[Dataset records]
'''
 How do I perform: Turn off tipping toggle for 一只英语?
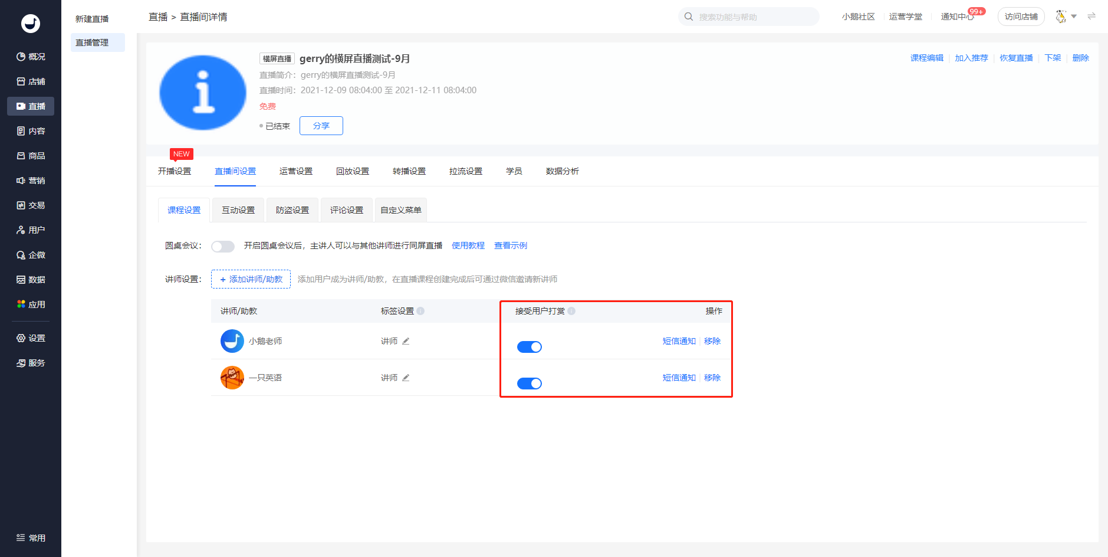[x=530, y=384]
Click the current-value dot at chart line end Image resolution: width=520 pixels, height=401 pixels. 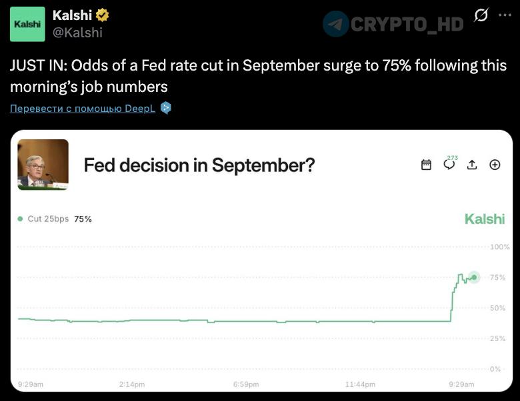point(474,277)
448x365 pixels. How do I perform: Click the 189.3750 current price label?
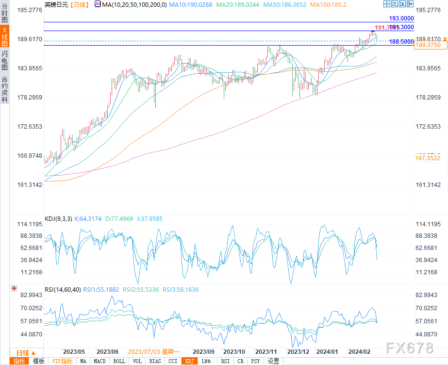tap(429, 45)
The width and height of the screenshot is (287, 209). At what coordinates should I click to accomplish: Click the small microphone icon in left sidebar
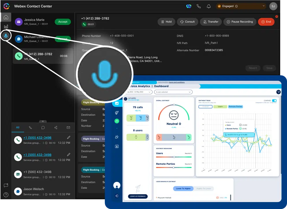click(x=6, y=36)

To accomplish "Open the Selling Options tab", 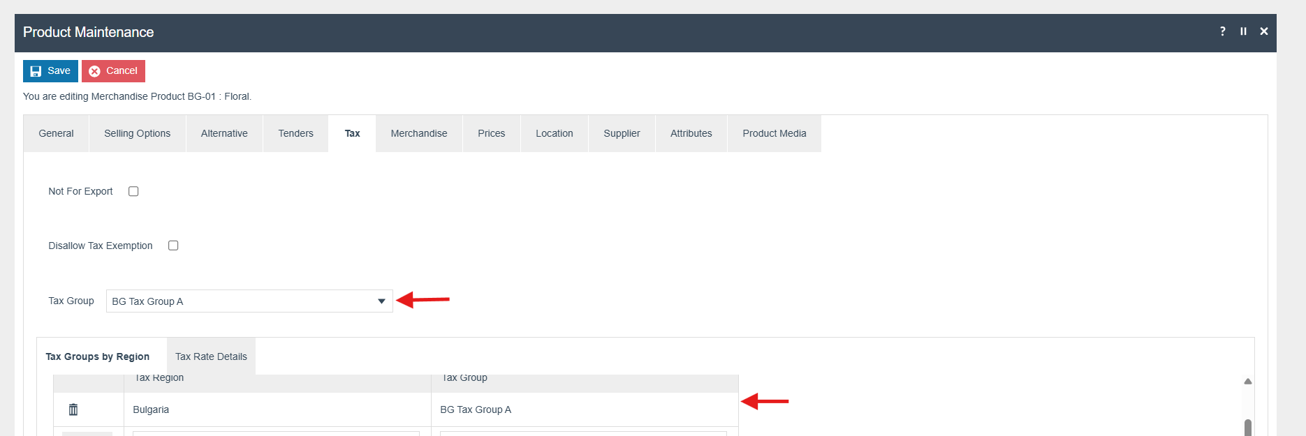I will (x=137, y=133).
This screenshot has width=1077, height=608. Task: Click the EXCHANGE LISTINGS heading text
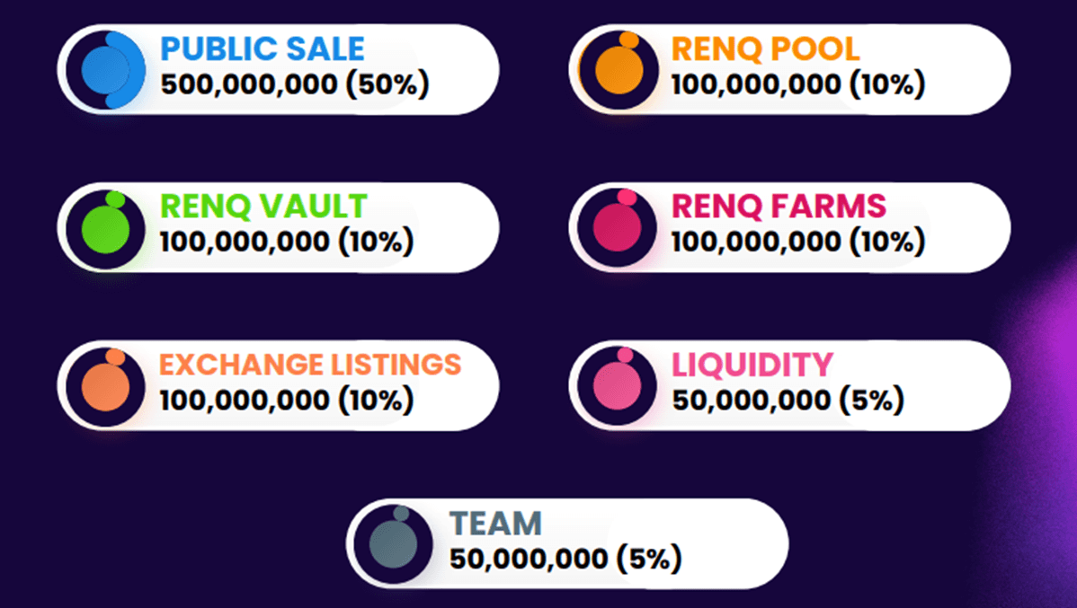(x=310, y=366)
'''
ASSIGNMENT
From the line that includes "This screenshot has" on down to the last line of the entries above, set down each line exactly, leaving out the pictures.

SOLUTION TO THIS EXERCISE
This screenshot has width=1077, height=608. Task: Click the EXCHANGE LISTINGS heading text
(x=310, y=366)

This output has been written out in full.